Philadelphia Inquirer – Philadelphia Penn.

August 8, 1896

CHASED BY A GRIZZLY – Exciting Adventure Which Befell a Hopeful Young Prospector,

HIS YELL CRACKED ROCKS – Partley Through Accident He Manages to Shoot the Monster and Then he Finishes Him With a Hammer

Harry L. Romaine, who has just returned to his home in Elk City, Idaho, after spending several weeks prospecting in the Bitter Root Mountains, related to a N.Y. Press man a most exciting adventure which befell him near Murray, the county seat of Shoshone County.

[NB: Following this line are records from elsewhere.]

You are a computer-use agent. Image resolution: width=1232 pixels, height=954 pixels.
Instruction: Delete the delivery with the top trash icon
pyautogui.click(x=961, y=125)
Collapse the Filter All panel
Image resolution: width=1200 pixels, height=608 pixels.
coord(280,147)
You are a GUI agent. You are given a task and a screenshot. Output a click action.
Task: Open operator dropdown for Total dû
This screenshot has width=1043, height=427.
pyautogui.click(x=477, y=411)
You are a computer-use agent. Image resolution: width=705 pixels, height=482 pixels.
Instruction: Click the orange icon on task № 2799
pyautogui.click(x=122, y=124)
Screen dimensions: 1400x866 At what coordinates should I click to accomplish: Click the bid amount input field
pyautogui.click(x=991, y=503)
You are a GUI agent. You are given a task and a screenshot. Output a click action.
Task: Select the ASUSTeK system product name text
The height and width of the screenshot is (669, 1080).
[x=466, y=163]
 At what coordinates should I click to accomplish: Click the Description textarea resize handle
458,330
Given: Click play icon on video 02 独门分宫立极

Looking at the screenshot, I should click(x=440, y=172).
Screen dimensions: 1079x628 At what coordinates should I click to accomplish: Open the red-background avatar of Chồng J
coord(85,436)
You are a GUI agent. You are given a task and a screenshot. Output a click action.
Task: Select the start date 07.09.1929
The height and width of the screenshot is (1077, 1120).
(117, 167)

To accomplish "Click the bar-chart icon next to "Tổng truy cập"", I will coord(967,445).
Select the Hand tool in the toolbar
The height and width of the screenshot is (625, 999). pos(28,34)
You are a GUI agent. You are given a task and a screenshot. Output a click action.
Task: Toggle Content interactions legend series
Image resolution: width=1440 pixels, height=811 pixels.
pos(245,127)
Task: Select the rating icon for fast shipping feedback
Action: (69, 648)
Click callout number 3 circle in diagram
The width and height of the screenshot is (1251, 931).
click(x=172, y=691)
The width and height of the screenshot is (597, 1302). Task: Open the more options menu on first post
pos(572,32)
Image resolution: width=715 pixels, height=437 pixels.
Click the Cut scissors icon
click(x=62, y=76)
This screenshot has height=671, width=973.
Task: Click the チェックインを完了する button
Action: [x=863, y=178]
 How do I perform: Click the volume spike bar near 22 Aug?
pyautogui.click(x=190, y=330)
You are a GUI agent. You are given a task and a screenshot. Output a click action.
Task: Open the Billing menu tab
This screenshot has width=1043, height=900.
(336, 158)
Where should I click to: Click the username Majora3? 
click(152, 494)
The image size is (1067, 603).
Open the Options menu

“My partner, Ben Williams and I had been working our way along the range from a point near Big Bald Mountain to the loop where the Bitter Root Range and the Couer d’Alenes form a big, natural amphitheater, where big game, especially elk , are plentiful.  We decide to stay t here until we had time to follow up the lead, as old miners say.  We pitched our camp under the shadow of a rock-ribbed sentinel, passing our first night in the little tent which had served us splendidly during several hard rains.  That makes me think – if you want a tent to shed water, immerse it in linseed oil in which “rosin” is melted.  On the following morning Ben found the track of a bear down by the spring where we got our water.  The print of that foot was as big as a dinner plate, and the fact that some empty salmon cans and other refuse which had been thrown just outside the tent were missing set us to thinking, and it wasn’t difficult to trace the connection between the missing articles and the owner of the big foot.

Exploring Trip

There was no more tenting for yours truly after that, so we built us a sort of stone fortress in a suitable nook, where nature had already done the mason work on three sides.   After laying up the wall on the vacant side we placed heavy poles across the top, on which we placed flat stones.

We did all our prospecting together for a week or ten days, Ben carrying his big Sharp’s special and acting as body-guard, while I handled the pick.  All that time we saw no bears, but plenty of elk and antelope and not a few mountain sheep.  Our grizzly bear scare finally cooled.  One morning I decided to explore a side canyon.  Ben was to climb over the big spur that loomed up over our camp, swing around and meet me at noon near a sharp cone of rock which we called Currecanti Needle.  I found mighty likely pay rock up that ravine and the further I went the better the showing.  The place is undoubtedly the site of an old volcano.  Great masses of rock from overhanging crags have fallen and rent the floors, with some of the fissures very wide and apparently bottomless.  Knocking off a piece of friable sand rock I found it to be auriferous, or gold-bearing rock.  I don’t know whether the yell I gave split any more cracks in the rock round there or not, but one thing I do know, I nearly split my throat in the effort, and then I mounted the big chunk and swung my hammer like a madman, knocking off chips right and left until I had a big pile.

Bruin Appears

Soon I head a noise close by, and supposing it to be Ben, I yelled out: “Hurrah, Ben, I’ve struck it rich!”  Just then I looked up, and the sight I saw froze my blood.  Not forty feet distant was an immense silver-tip grizzly.

Acting upon impulse, I hurled my quartz hammer at the monster, and as he dropped on all-fours, I leaped from the rock, hoping to evade him by dodging around the boulder.  It may have been a foolish move, but I had not time to think.  After jumping from the rock I was obliged to halt a moment, in order to satisfy myself which way he was coming.  I improved the moment by drawing my 44 Colt from its sheath.

When the bear reached the point where he expected to nab me and found that I was not there, he gave vent to a tremendous sniff, followed by a kind of guttural roar, and again I heard him coming at a double quick.  I ran as I never ran before.

I glanced hurriedly around and saw the gigantic fellow coming like a demon, and then I stepped into one of the fissures I told you about, and down I went like a flash.  The grizzly was so close on me when I fell that he went entirely over me, carried by the force of his momentum.  He was back again in a moment, though.  His immense head hanging over the rim of my narrow prison, which I quickly and most gratefully saw was too narrow to admit his bulky body.

I was on my knees, not six feet below the grizzly and I felt that I could do deadly work with my revolver at that range.  I pointed the gun straight at the yawing red mouth.  My pistol roared in my ears.  Five shots more were fired, as fast as I could send them, and then my gun was empty, but, thanks to my lucky stars, one of my bullets pierced an eye and the job was done.

I was as weak as a baby when I climbed out of the fissure.  I’d got all over it, though, when Ben came and I told him I just knocked that grizzly on the head with my quartz hammer.